Segment Open

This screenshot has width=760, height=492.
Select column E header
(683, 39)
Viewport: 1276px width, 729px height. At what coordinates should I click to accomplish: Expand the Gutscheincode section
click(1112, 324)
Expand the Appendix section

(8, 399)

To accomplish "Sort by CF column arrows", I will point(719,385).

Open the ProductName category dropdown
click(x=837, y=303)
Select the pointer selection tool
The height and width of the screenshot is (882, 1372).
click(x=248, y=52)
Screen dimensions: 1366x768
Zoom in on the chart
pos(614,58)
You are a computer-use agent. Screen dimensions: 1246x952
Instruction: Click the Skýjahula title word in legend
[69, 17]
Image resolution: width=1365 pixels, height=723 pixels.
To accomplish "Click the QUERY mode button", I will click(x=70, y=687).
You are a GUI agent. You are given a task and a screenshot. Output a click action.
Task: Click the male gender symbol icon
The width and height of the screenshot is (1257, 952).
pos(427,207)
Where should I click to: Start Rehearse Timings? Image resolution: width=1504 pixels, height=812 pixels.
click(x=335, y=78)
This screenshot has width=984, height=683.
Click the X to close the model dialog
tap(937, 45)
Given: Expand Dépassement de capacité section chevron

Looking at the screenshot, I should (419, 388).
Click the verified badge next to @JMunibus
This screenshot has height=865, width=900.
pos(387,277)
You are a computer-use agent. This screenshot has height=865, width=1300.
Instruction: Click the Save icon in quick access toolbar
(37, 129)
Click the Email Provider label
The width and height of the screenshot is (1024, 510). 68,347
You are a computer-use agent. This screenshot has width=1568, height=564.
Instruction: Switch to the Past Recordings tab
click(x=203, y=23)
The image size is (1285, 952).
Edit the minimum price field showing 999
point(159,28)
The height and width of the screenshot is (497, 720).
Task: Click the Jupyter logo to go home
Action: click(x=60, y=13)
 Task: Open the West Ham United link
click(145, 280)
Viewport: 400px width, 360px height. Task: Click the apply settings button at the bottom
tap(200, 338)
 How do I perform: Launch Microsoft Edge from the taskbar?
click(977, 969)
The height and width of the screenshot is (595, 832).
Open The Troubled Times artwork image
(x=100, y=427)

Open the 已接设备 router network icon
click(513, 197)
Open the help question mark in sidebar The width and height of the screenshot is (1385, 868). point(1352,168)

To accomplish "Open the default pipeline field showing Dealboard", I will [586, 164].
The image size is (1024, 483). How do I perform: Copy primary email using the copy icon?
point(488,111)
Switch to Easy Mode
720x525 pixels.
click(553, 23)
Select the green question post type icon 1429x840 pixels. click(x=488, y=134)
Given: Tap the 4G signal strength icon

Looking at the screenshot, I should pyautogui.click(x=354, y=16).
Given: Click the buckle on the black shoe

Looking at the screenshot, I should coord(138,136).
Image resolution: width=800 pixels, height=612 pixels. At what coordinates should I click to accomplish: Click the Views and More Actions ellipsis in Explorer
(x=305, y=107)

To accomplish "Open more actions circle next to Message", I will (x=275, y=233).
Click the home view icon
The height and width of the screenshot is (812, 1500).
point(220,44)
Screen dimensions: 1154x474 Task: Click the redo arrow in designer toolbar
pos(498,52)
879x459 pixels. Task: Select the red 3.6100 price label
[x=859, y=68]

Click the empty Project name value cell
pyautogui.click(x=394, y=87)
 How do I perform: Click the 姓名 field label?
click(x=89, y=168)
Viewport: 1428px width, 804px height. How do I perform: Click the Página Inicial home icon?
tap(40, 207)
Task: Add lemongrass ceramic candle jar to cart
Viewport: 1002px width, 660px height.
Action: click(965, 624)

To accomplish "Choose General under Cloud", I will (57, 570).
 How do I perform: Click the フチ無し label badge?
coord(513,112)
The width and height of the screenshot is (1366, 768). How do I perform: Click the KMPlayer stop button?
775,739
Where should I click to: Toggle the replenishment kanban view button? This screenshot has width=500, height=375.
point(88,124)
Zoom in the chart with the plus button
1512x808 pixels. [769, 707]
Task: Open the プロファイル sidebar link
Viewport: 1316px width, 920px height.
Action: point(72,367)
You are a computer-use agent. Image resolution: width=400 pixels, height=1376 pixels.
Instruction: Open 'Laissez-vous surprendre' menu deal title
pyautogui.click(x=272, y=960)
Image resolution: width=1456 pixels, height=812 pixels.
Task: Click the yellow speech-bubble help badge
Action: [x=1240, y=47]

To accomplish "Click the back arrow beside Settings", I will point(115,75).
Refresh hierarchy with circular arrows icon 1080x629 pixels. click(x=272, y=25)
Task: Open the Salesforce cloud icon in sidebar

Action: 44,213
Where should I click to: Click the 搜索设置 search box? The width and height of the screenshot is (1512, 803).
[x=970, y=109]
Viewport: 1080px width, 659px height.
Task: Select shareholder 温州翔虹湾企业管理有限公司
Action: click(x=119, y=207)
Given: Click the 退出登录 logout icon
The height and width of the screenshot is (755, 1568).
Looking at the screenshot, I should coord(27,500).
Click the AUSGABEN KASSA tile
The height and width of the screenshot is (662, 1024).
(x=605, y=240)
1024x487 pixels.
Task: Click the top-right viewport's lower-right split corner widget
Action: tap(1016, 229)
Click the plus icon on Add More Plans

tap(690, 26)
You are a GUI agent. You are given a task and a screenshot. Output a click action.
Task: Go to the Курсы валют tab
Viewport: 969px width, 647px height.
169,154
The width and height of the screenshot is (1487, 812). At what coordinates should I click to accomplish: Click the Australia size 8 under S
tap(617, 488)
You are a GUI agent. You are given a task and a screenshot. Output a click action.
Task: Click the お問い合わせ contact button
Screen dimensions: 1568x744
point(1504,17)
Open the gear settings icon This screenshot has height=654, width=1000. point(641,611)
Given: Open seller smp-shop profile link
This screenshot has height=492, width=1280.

Segment Closed

▸ **YOUR TASK**: Copy, exactly and only, the lines above that begin with the one containing "Edit the minimum price field showing 999" and finish with the one containing "Open the help".

▸ **WRITTEN REPLY**:
Edit the minimum price field showing 999
point(159,28)
The height and width of the screenshot is (497, 720).
Task: Click the Jupyter logo to go home
Action: click(x=60, y=13)
 Task: Open the West Ham United link
click(145, 280)
Viewport: 400px width, 360px height. Task: Click the apply settings button at the bottom
tap(200, 338)
 How do I perform: Launch Microsoft Edge from the taskbar?
click(977, 969)
The height and width of the screenshot is (595, 832).
Open The Troubled Times artwork image
(x=100, y=427)

Open the 已接设备 router network icon
click(513, 197)
Open the help question mark in sidebar The width and height of the screenshot is (1385, 868). point(1352,168)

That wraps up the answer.